Statistical Mechanics for Network Structure and Evolution

In this thesis, we address problems in complex networks using the methods of statistical mechanics and information theory. We particularly focus on the thermodynamic characterisation of networks and entropic analysis on statistics and dynamics of network evolution. After a brief introduction of background and motivation behind the thesis in Chapter 1, we provide a review of relevant literature in Chapter 2, and elaborate the main methods from Chapter 3 to Chapter 6.

In Chapter 3, we explore the normalised Laplacian matrix as the Hamiltonian operator of the network which governs the particle occupations corresponding to Maxwell-Boltzmann, Bose-Einstein and Fermi-Dirac statistics. The relevant partition functions derive the thermodynamic quantities in revealing network structural characterisations. Chapter 4 further decomposes the global network entropy in three statistics on edge-connection components. This decompensation reflects the detailed distribution of entropy across the edges of a network, and is particularly useful if the analysis of non-homogeneous networks with a strong community and hub structure is being attempted.

▶ **QUESTIONS**
A. Can you answer these about the network thesis abstract?
(i) Which chapter reviews the relevant literature?
(ii) Which matrix does Chapter 3 treat as the network's Hamiltonian operator?
(iii) Onto what components does Chapter 4 decompose the global network entropy?
B. Could you continue the thesis abstract on statistical mechanics for networks, starting after its last sentence?
Nothing in the material after this point is needed here.

▶ **Saved data entries**
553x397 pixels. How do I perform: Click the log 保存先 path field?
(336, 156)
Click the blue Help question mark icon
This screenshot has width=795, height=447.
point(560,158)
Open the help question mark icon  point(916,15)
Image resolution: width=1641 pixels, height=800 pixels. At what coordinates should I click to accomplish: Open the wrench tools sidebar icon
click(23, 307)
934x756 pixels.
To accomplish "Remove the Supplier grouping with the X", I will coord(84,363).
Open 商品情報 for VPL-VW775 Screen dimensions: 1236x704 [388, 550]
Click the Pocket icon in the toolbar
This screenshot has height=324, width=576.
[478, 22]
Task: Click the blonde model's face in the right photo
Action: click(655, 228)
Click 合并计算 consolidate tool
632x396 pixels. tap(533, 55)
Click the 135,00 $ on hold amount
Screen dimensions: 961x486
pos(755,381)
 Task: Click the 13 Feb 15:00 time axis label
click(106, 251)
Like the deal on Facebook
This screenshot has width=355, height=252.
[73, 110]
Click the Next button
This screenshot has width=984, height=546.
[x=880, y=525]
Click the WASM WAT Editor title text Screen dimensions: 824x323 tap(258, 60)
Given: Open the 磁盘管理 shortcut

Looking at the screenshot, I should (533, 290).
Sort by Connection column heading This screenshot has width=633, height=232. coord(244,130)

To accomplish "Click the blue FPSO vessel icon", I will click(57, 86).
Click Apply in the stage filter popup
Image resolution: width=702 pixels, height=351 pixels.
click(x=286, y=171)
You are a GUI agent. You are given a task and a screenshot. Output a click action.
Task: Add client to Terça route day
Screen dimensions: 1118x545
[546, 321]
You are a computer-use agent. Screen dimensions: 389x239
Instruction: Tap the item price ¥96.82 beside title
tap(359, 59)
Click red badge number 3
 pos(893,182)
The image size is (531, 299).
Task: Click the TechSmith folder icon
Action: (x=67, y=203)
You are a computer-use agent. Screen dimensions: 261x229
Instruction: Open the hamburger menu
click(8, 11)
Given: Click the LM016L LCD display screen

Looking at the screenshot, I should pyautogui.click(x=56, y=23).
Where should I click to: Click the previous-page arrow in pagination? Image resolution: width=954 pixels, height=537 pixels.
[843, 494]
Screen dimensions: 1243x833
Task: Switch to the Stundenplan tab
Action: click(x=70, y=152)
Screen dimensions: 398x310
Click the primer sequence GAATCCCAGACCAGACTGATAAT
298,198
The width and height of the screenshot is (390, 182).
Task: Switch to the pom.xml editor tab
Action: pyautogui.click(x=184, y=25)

▶ **EXPECTED RESULTS**
A.
(i) Chapter 2
(ii) The normalised Laplacian matrix
(iii) Edge-connection components

B.
Furthermore, Chapter 5 and Chapter 6 provide the theoretical approaches to analyse the dynamic network evolution and the application of the real-world networks. In Chapter 5, we investigate both undirected and directed network evolution using the Euler-Lagrange equation. This variational principle is based on the von Neumann entropy for time-varying network structure. The presented model not only provides an accurate simulation of the degree statistics in network evolution, but also captures the topological variations taking place when the structure of a network changes violently. Chapter 6 studies the fMRI regional brain interaction networks using directed graphs. We further develop a novel method for characterising networks using Bose-Einstein entropy and the Jensen-Shannon divergence. It offers a high discrimination among patients with suspected Alzheimer's disease. Finally, Chapter 7 concludes the thesis and discusses the limitations of our methodologies, which also supplies the potential research in the future.